→ How to complete this task:
Output, exactly as written, the lines below from the one that has "Task: Select the 2025.11.14 row" through the one that has "Click the 280,20"; nothing else, and no pictures.

(Saved entries)

○ ○ ○

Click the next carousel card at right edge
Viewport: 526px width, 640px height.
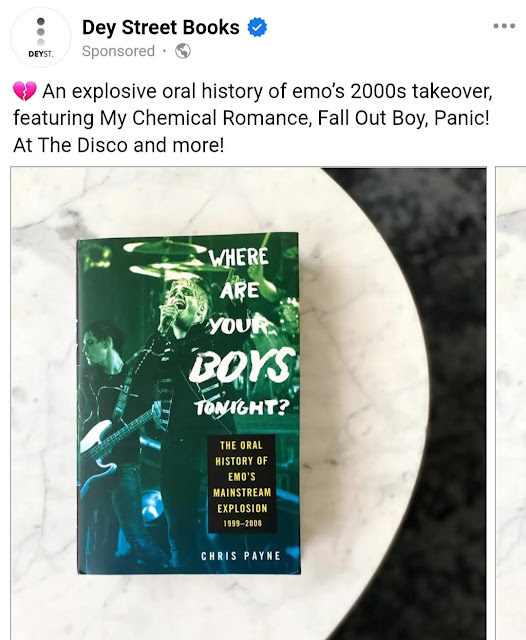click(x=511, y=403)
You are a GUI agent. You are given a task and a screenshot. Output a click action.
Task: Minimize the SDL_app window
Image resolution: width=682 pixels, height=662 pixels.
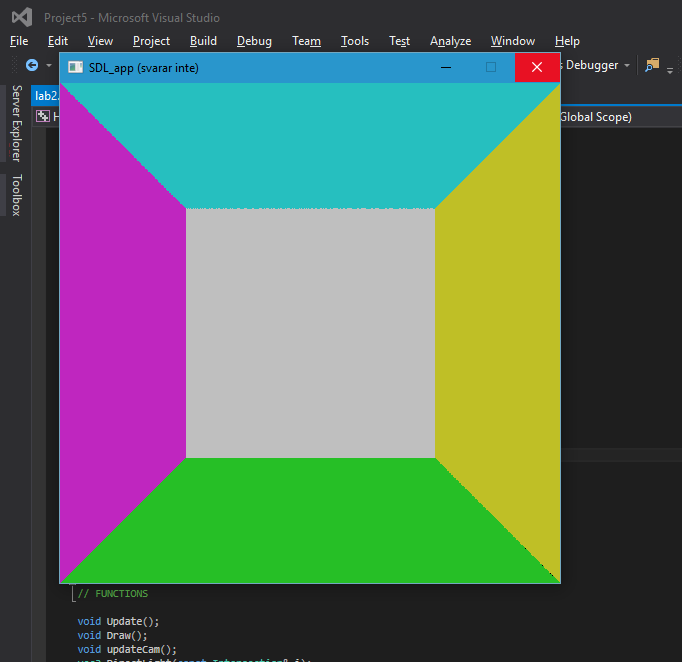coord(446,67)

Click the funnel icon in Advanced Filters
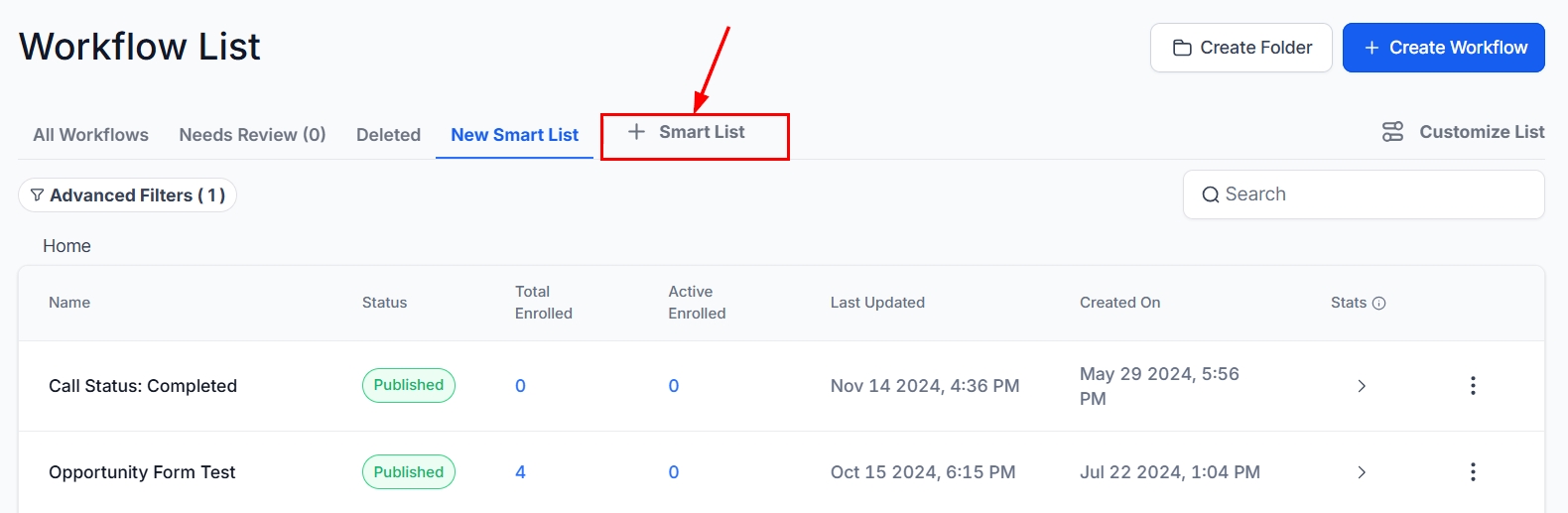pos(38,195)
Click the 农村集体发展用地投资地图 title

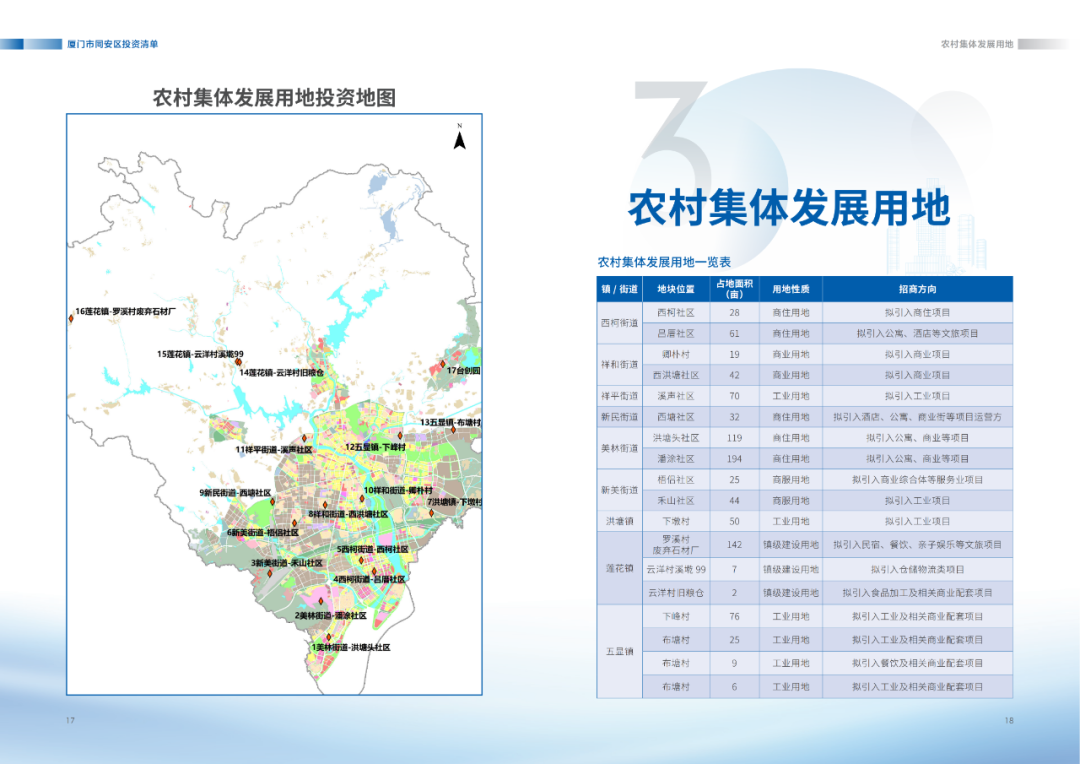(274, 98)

○ ○ ○

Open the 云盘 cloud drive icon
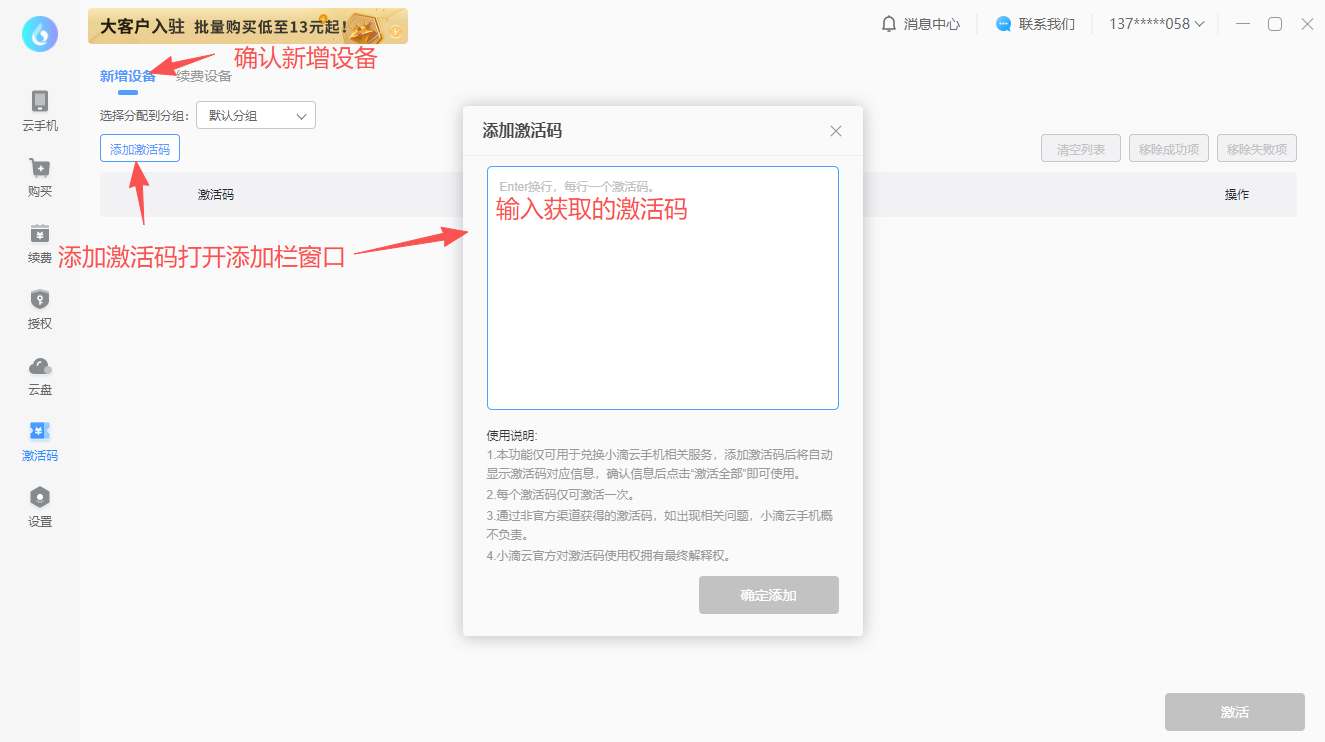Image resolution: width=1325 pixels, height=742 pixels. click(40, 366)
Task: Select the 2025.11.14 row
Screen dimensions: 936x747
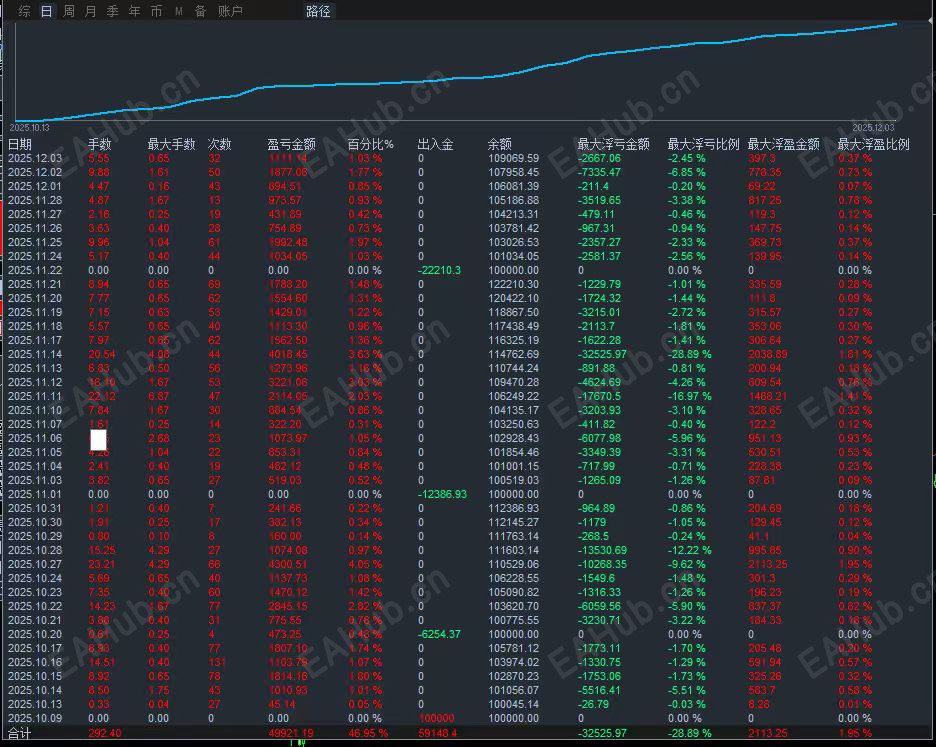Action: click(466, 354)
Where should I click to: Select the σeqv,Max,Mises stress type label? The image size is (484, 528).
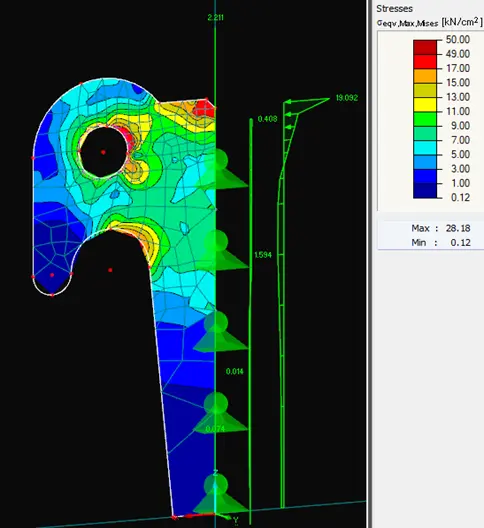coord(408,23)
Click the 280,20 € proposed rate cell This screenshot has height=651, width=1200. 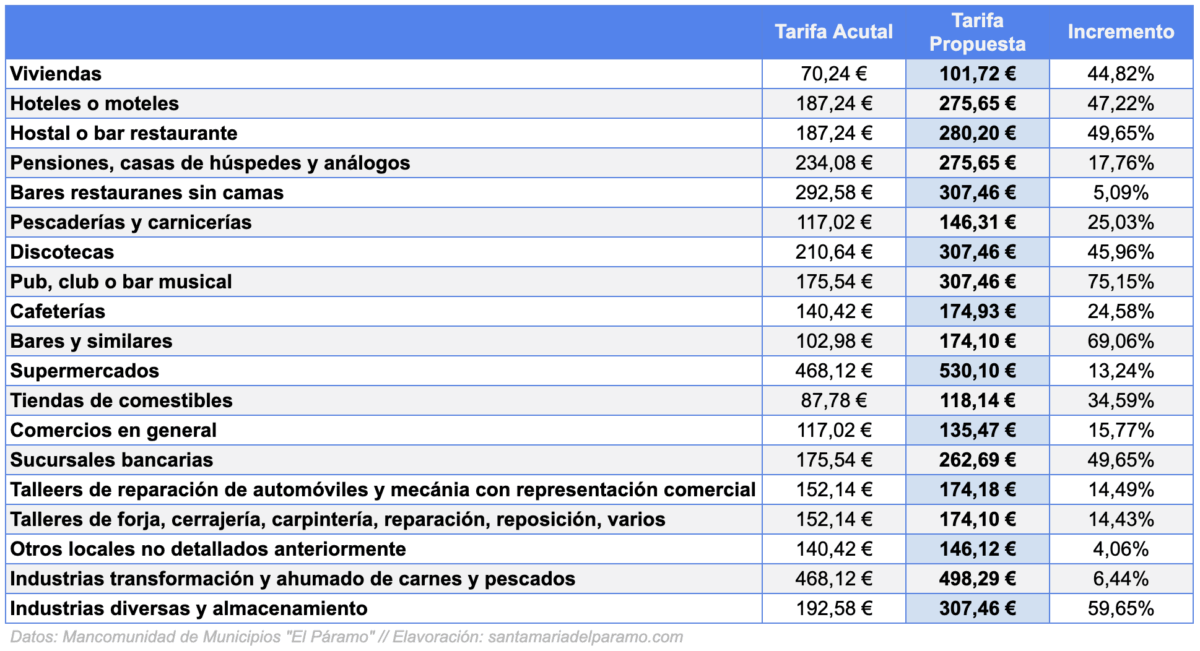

○ ○ ○

→ Exercise output:
Task: Select the 2025.11.14 row
Screen dimensions: 936x747
Action: click(466, 354)
Where should I click to: Select the σeqv,Max,Mises stress type label? The image size is (484, 528).
coord(408,23)
Click the 280,20 € proposed rate cell This screenshot has height=651, width=1200. 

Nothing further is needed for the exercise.